Eppure c’è chi, all’interno di Forza Italia Sicilia, non la vede allo stesso modo. A partire da alcuni assessori della giunta regionale, come Gaetano Armao e Marco Falcone, che in più di un’occasione hanno rimarcato i valori del “centrodestra unito” e individuato l’unica soluzione possibile per riprendersi palazzo d’Orleans: un Musumeci-bis. Entrambi sono formalmente iscritti al partito del presidente, e tangenti a quella Forza Italia cui dichiarano di appartenere. Falcone, fra l’altro, è la ‘spia’ del Cav., cui segnala i cattivi comportamenti e le interviste ardite di Micciché ogni qual volta se ne presenti l’occasione, ed è l’unico parlamentare, assieme al trapanese Stefano Pellegrino, a non aver sottoscritto il documento che rinnova la fiducia nei confronti del commissario regionale, ma anche dei quattro assessori di Forza Italia (lui compreso) e del presidente della Regione, durante l’ultimo summit della pace. Inoltre, è uno di quelli che ha posto apertamente il problema della leadership.

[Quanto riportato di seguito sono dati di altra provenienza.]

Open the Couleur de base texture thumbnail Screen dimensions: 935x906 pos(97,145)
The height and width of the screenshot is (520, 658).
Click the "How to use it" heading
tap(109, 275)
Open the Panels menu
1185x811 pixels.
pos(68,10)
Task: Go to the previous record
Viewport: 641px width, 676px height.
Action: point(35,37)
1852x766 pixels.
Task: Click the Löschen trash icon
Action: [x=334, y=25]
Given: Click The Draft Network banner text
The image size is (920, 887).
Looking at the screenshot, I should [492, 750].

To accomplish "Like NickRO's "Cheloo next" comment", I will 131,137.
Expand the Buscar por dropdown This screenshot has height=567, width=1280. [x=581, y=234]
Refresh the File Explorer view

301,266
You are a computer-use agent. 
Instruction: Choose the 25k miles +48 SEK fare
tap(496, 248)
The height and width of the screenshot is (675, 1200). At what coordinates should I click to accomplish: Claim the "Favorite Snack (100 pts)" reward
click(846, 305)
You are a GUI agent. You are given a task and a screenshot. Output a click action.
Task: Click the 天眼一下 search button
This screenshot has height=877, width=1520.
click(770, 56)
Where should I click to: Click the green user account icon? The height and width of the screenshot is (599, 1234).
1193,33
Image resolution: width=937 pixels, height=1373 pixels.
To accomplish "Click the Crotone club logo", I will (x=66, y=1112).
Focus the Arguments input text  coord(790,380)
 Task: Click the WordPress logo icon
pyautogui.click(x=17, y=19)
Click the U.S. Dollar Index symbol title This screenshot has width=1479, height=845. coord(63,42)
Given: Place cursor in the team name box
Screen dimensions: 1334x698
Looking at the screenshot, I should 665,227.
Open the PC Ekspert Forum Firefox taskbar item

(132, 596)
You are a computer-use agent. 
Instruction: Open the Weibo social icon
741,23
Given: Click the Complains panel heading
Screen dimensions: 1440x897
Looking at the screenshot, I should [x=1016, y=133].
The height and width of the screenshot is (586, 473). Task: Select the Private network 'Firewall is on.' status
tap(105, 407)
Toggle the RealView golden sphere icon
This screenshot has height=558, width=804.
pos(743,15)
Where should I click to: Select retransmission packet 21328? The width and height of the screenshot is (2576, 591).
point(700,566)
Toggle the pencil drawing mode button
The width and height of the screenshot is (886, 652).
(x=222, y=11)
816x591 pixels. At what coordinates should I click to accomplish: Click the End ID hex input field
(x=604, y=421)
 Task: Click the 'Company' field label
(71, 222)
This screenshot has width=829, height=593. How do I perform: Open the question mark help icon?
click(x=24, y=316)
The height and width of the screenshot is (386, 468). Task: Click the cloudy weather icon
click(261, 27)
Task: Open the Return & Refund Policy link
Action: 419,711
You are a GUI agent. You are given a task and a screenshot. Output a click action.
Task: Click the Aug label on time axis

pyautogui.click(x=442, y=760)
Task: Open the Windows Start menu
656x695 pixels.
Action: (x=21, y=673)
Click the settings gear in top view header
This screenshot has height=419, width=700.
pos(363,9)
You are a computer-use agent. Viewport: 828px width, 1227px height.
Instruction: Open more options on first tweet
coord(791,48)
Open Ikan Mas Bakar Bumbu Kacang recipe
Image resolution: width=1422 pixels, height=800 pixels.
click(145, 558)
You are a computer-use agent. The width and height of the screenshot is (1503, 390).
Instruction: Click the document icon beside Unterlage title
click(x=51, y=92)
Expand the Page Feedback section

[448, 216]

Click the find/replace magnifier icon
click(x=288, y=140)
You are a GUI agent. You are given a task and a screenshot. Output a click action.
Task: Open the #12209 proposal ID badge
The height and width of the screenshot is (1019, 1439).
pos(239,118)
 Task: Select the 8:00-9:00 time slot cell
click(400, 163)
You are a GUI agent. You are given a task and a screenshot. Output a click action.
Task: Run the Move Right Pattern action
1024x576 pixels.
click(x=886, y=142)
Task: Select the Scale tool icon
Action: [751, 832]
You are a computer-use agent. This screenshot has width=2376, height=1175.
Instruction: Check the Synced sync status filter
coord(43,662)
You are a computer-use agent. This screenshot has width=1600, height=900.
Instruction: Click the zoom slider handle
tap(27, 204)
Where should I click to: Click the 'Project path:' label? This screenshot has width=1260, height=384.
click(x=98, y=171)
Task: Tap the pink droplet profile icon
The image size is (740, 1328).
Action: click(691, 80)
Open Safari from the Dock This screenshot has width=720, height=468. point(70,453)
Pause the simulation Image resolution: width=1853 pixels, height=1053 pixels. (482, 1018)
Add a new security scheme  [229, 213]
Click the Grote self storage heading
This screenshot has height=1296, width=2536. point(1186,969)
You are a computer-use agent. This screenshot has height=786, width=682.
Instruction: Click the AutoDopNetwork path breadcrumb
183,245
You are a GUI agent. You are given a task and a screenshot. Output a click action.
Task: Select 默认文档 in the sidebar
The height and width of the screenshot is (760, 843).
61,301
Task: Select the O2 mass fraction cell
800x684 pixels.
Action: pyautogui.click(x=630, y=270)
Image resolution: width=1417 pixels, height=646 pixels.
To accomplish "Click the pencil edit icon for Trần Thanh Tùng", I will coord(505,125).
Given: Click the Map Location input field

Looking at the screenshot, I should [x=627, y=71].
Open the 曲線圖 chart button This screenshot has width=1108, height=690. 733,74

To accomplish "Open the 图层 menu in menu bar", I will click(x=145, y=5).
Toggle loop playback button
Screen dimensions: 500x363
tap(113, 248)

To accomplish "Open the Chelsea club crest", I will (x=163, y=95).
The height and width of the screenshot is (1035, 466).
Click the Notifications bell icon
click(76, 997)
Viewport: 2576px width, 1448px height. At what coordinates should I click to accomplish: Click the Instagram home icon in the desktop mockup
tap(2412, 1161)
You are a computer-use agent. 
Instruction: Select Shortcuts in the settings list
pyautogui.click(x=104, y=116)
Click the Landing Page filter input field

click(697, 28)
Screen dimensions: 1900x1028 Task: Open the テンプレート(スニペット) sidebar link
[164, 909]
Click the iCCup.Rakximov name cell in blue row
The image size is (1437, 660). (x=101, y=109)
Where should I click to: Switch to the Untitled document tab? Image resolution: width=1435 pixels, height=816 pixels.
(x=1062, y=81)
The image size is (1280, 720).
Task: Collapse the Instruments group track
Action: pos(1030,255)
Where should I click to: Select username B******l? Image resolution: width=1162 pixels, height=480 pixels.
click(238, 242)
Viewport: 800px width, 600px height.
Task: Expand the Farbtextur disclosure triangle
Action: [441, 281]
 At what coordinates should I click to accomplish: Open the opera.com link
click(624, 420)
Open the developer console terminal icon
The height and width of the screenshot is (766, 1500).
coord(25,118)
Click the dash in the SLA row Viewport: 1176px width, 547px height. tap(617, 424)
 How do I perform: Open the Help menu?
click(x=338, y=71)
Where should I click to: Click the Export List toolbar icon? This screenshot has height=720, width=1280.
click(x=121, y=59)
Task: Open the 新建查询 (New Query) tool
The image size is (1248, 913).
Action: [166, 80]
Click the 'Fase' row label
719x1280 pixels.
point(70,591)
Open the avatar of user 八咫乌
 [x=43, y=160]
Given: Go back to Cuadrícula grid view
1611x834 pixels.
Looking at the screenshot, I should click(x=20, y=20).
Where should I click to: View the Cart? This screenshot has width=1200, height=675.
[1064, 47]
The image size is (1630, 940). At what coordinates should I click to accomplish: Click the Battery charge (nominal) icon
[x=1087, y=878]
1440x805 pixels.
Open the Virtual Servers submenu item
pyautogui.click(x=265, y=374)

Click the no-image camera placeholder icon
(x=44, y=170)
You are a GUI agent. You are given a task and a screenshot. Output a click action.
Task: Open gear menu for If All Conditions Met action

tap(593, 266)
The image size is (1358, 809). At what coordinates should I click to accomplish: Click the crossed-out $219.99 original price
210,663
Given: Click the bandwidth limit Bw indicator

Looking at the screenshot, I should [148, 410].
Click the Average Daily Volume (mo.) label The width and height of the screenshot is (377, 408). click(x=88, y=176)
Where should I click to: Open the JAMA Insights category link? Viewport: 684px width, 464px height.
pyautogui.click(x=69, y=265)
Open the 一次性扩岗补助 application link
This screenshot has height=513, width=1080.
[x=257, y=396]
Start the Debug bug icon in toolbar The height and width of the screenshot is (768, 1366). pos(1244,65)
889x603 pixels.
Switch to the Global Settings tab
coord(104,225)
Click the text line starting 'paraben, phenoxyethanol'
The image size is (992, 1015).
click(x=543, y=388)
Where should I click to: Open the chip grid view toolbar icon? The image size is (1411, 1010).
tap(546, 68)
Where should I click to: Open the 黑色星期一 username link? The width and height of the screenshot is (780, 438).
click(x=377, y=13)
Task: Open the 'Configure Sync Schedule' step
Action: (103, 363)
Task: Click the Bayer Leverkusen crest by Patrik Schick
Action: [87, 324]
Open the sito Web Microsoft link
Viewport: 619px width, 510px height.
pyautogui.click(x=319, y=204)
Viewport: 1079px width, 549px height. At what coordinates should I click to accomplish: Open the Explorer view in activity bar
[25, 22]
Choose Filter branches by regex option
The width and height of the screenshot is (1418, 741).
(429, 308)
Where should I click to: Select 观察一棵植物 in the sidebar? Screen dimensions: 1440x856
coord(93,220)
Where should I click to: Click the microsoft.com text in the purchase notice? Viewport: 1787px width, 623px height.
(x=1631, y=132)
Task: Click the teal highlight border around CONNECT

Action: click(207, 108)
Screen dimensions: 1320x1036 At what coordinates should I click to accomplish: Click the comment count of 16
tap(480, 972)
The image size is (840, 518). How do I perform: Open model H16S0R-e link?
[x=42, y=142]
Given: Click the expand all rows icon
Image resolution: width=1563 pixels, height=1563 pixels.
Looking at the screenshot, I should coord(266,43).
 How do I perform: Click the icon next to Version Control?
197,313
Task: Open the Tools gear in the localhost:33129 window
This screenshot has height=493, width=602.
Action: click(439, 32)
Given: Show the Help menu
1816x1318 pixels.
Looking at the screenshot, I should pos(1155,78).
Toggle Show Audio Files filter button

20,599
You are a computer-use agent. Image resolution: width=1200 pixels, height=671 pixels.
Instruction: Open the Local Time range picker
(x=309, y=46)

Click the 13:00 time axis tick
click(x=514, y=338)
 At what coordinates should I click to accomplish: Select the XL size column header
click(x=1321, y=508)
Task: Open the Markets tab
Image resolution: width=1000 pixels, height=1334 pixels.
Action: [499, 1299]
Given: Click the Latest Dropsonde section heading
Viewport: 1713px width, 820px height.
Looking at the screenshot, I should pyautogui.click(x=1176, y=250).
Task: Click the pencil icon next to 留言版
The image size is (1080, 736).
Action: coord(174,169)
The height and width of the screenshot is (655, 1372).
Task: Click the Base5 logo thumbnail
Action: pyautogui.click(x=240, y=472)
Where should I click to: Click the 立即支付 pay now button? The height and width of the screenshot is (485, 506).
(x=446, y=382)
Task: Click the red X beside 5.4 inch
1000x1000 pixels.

Tajani, e le prossime Politiche, rappresentano l’altra miccia. Qualcuno – ha segnalato Micciché settimane addietro – vorrebbe candidarsi in Sicilia perché altrove non ha chance. In effetti, alle prossime elezioni, il contingente di Forza Italia fra Camera e Senato (con la diminuzione del numero di parlamentari) potrebbe diventare asfittico. E l’Isola garantirebbe una rara oasi di ricchezza (alle ultime Europee FI ha preso il 17%). Da qui il tentativo di scalata di qualche esponente “nazionale”: si sono fatti i nomi del romano Gasparri, dell’emiliana Bernini, della lombarda Ronzulli. A questa provocazione, Micciché ha resistito. Garantito dall’amicizia e dalla stima di Berlusconi: ma se il Cav., a un certo punto, sarà stanco di essere tirato per la giacca, che fine farà la sua creatura? Quanto potrà resistere il commissario regionale all’azione tambureggiante dei suoi detrattori? Quanto potrà sopravvivere Forza Italia a questa eruzione vulcanica perenne? E soprattutto, dove andranno i suoi voti? Ma prima di questo scenario catastrofico, c’è ancora un modo per uscirne incolumi: prevede la mediazione del Cav., un confronto schietto, la ricomposizione delle fratture. Facile a dirsi, molto meno a farsi. Un po’ più a cantarsi: ‘meno male che Silvio c’è…’.